─── DATA RECORDS ───

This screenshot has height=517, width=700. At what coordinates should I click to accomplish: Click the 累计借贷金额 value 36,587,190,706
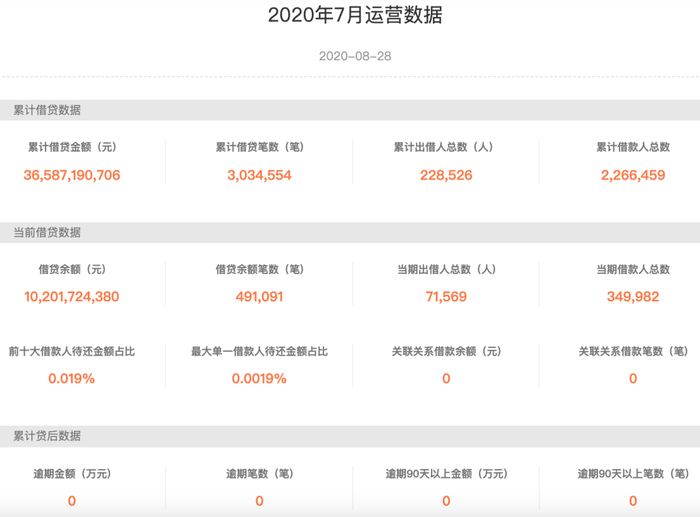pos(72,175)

───
─── DATA RECORDS ───

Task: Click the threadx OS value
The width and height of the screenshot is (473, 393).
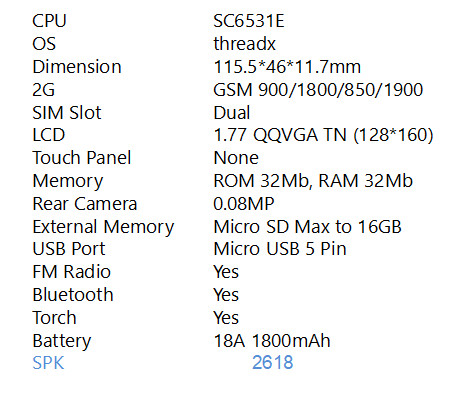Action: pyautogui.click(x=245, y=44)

───
─── DATA RECORDS ───

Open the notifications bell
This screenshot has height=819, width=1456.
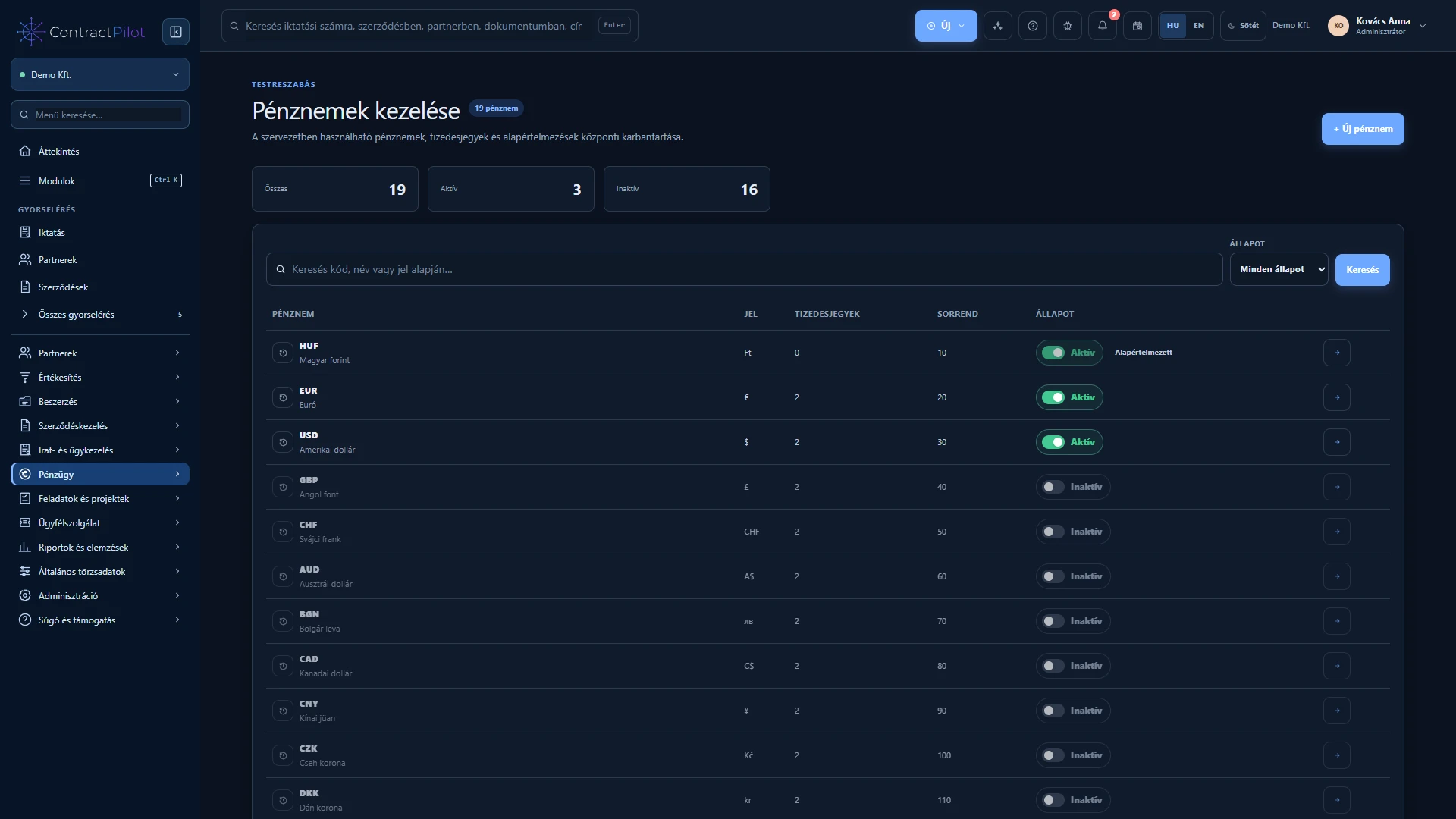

───

Among the records above, a stretch begins at the line containing "Open the notifications bell" and ends at the line containing "This screenshot has height=819, width=1456.". Restate that stretch word for word, and nothing else.

- _EXERCISE OUTPUT_
Open the notifications bell
This screenshot has height=819, width=1456.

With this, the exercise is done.